La contestazione popolare, già vigorosa da settimane, ha toccato il culmine e non intende smorzarsi ora. Giovedì 23 marzo è annunciata una giornata di mobilitazione straordinaria: Mathilde Panot, capogruppo parlamentare della sinistra de “La France Insoumise”, parla di “un giorno storico per dire al presidente della Repubblica che anche noi non molleremo e che non si può fare un atto di forza contro tutto un popolo. Oggi stesso depositeremo il ricorso alla Corte Costituzionale”. Si sta inasprendo il blocco dei porti e delle raffinerie; ci sono già state manifestazioni violente con incendi e vetrine fracassate in varie città francesi (oltre 200 persone arrestate a Parigi lunedì notte). Secondo i sondaggi, 7 cittadini su 10 sono contrari alla riforma.
L’ultima grande mobilitazione in Francia fu quella dei cosiddetti “gilet gialli”, movimento nato nel 2018 contro l’aumento dei prezzi del carburante e l’elevato costo della vita; ma a quei lavoratori ora si aggiungono un movimento sindacale compatto e la discesa in piazza degli studenti. Così Edgar, 22 anni, dice all’agenzia France Presse: “C’è l’estremismo in piazza ma anche l’autoritarismo dello Stato che è ancora più forte. Ho paura per me quando vado in manifestazione, per i miei compagni, per i miei genitori, la paura è il primo sentimento che ho la mattina quando mi alzo e mi sembra gravissimo”.

Macron potrebbe cercare un capro espiatorio sacrificando la sua prima ministra, Elisabeth Borne (in Francia, repubblica semipresidenziale, il premier ha la responsabilità della politica interna, sebbene il capo dello Stato presieda anche il governo). Fonti dell’Eliseo, il palazzo presidenziale, fanno sapere però che il presidente non intende ricorrere a rimpasti. Parlerà invece alla nazione, ma non c’è molto da dire, considerando anche che ha contro metà del parlamento.
Emmanuel Macron è al suo secondo mandato – iniziato da meno di un anno – e non può ricandidarsi, ma ha comunque quattro anni da gestire davanti a sé; sarebbe per lui proritario recuperare almeno l’appoggio del sindacato più riformista, la CFDT (Confederazione francese democratica del lavoro). Il suo indice di popolarità è sceso al 20%, e l’applicazione dell’articolo 49 comma 3 è stata disapprovata fra le file del suo partito “Renaissance”, ma anche dai suoi alleati parlamentari, il centrista “Modem” e la destra moderata di “Horizontes”. Potrebbe farsi tentare da un’alleanza con i “Republicains” che l’hanno salvato dalla mozione di censura, ma in questo caso il suo governo si sposterebbe a destra.
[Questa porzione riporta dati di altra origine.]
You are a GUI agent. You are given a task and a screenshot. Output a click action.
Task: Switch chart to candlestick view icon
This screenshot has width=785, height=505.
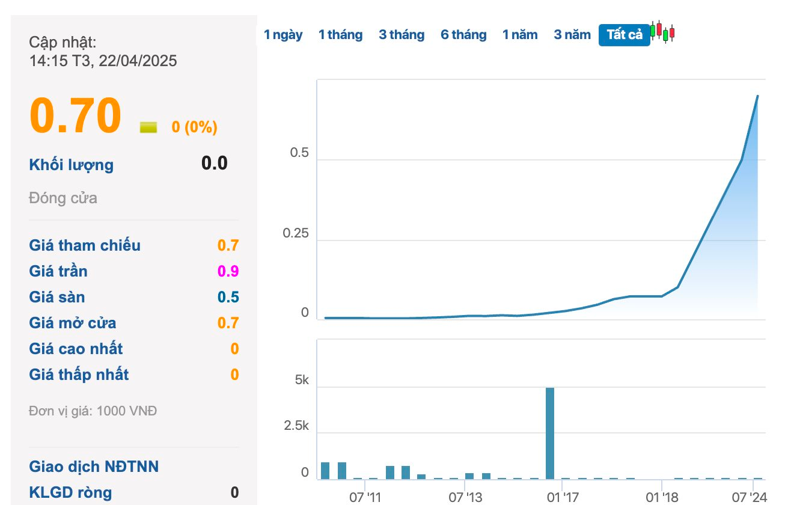click(x=663, y=31)
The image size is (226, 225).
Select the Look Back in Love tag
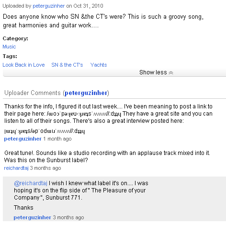23,65
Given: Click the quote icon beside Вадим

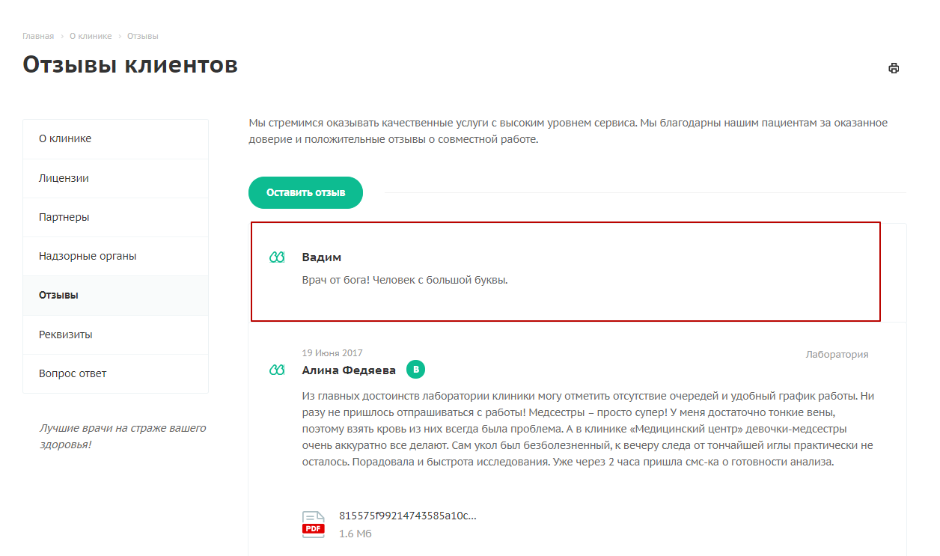Looking at the screenshot, I should pos(277,257).
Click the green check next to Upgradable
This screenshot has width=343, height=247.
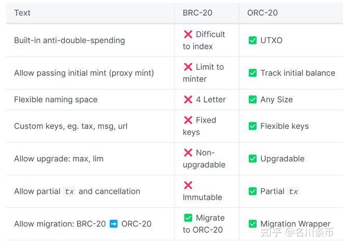click(x=253, y=159)
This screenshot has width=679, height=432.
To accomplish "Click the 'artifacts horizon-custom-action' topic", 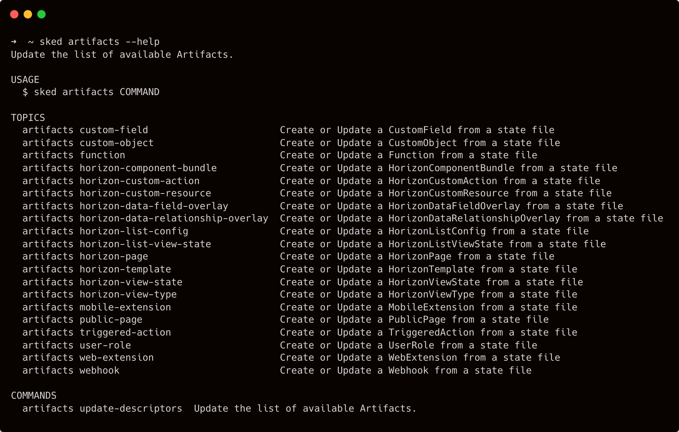I will coord(111,181).
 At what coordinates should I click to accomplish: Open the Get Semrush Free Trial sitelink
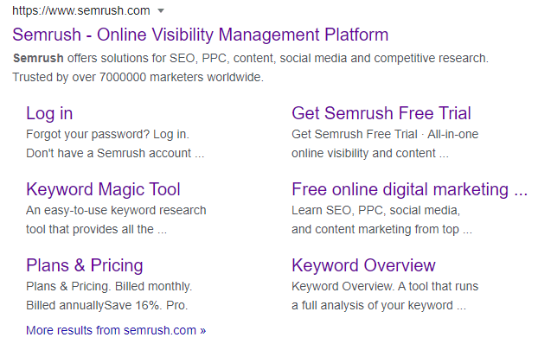coord(381,113)
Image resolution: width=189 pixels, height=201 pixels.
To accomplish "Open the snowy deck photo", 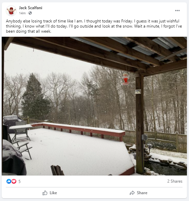I will click(x=94, y=106).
Negli Stati Uniti si parla di “lame duck”, anatra zoppa, per un politico in fine mandato che già conosce il nome del successore e si trova in condizione di debolezza. Macron non sa chi gli succederà, ma gli si prospettano quattro anni di guerra politica, in un paese che soffre la crisi economica. Potrebbe sciogliere le camere e convocare nuove elezioni politiche; si tratta però di un grosso rischio che nel clima attuale darebbe buone possibilità sia alla sinistra de “La France insoumise”, sia all’estrema destra di Marine Le Pen.